RECORDS SUPPLIED:
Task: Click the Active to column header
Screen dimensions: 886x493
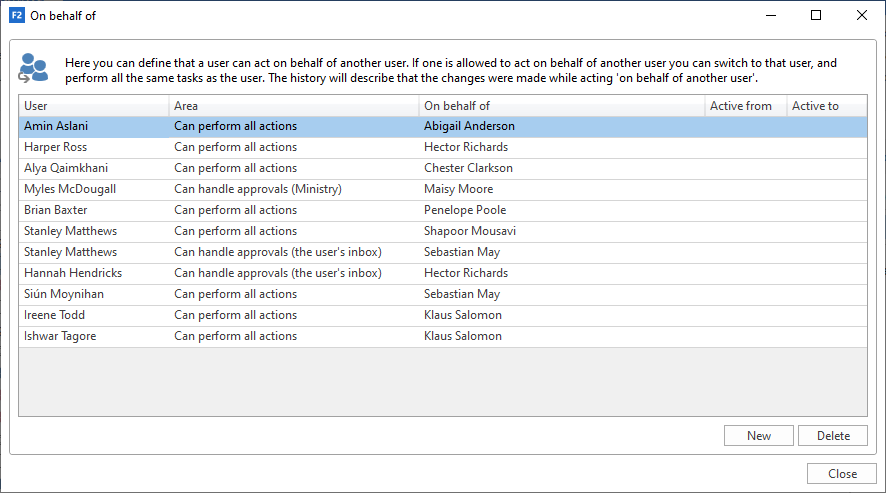Action: [x=826, y=106]
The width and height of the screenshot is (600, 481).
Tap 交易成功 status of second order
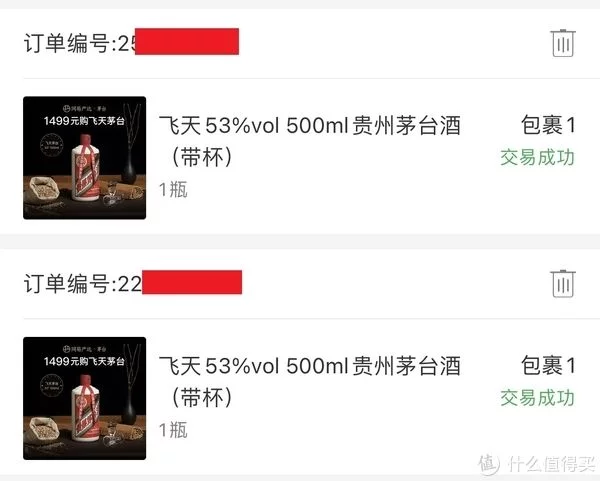tap(538, 398)
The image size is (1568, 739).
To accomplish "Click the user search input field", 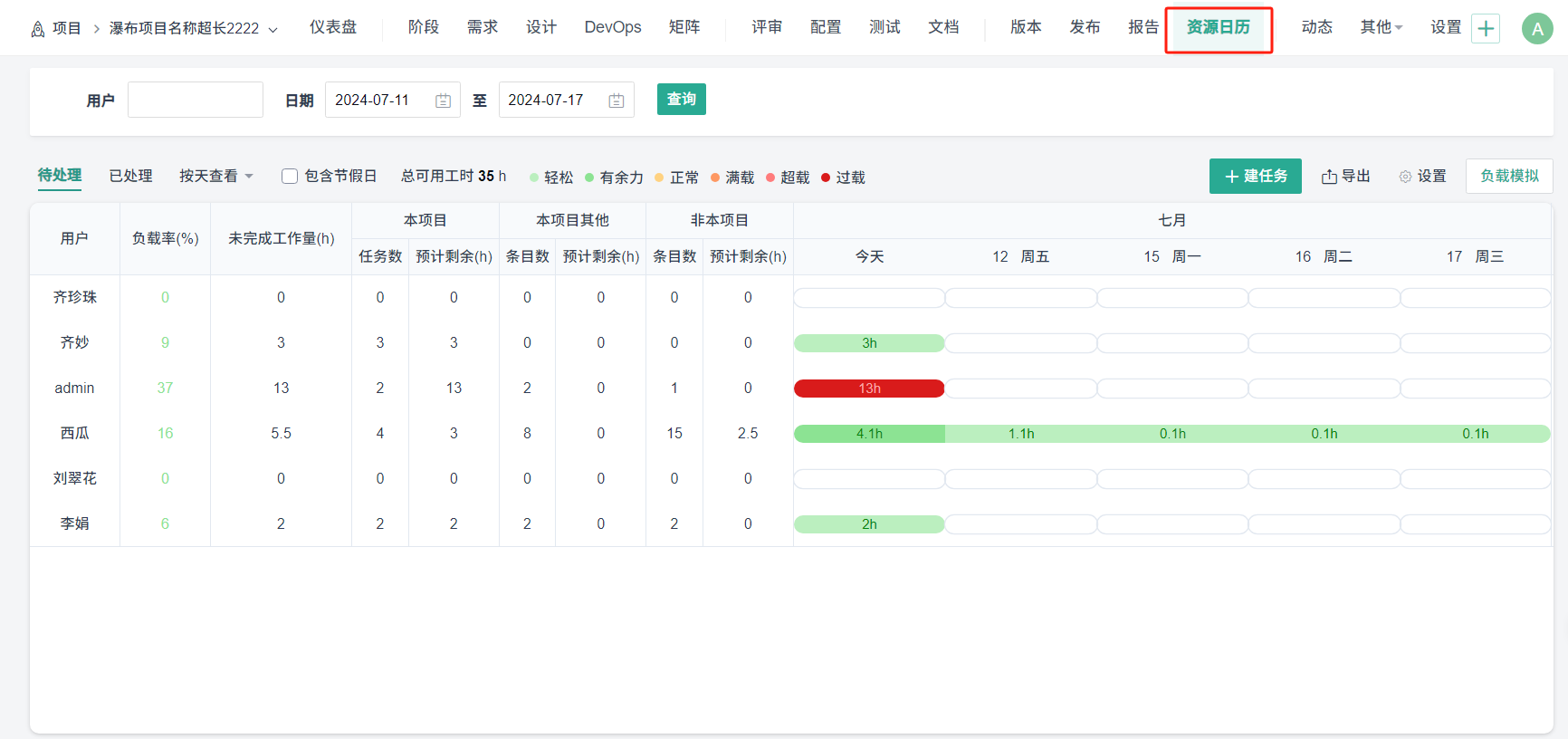I will coord(196,100).
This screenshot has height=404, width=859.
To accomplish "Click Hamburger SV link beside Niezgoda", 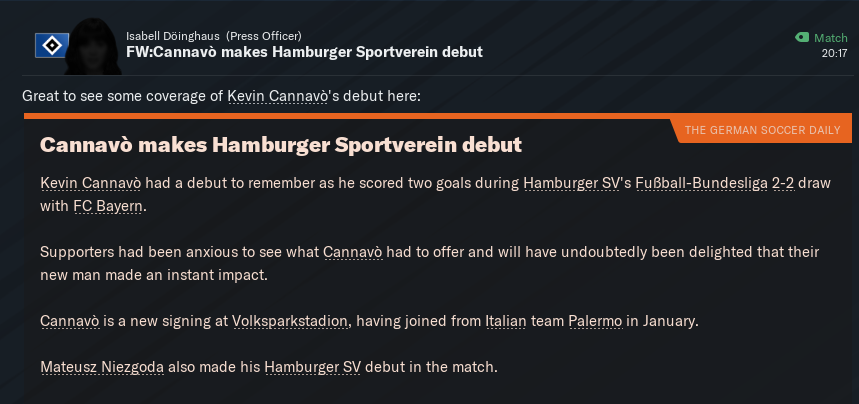I will [x=312, y=367].
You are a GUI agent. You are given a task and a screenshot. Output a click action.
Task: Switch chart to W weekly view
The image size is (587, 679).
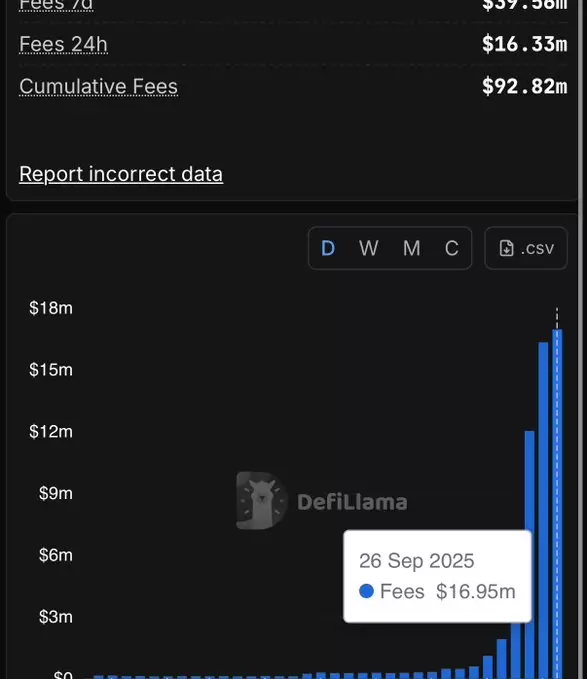[x=368, y=248]
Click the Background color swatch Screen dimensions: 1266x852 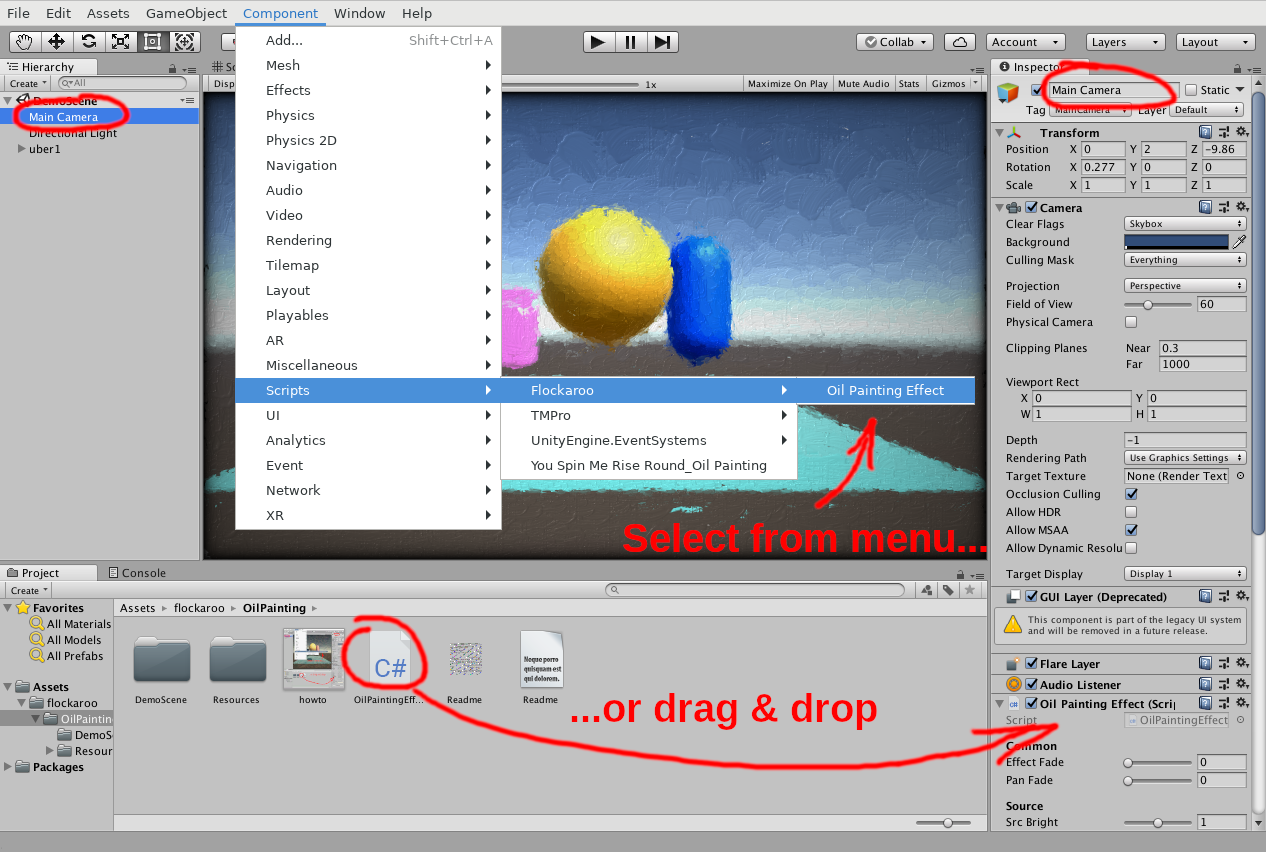point(1176,242)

TASK GOAL:
Please count the lines in the data above that contain the string "screenshot" and reply with only the number.

EXERCISE RESULT:
3